__About this task__
Take the line that contains "Is Winter Breath" and each line after it in the material below, and transcribe them exactly, stopping at the end.

__Supplied records__
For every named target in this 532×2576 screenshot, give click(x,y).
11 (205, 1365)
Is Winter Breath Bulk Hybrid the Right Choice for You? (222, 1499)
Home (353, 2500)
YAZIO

__Response__
Is Winter Breath Bulk Hybrid the Right Choice for You? (222, 1499)
Home (353, 2500)
YAZIO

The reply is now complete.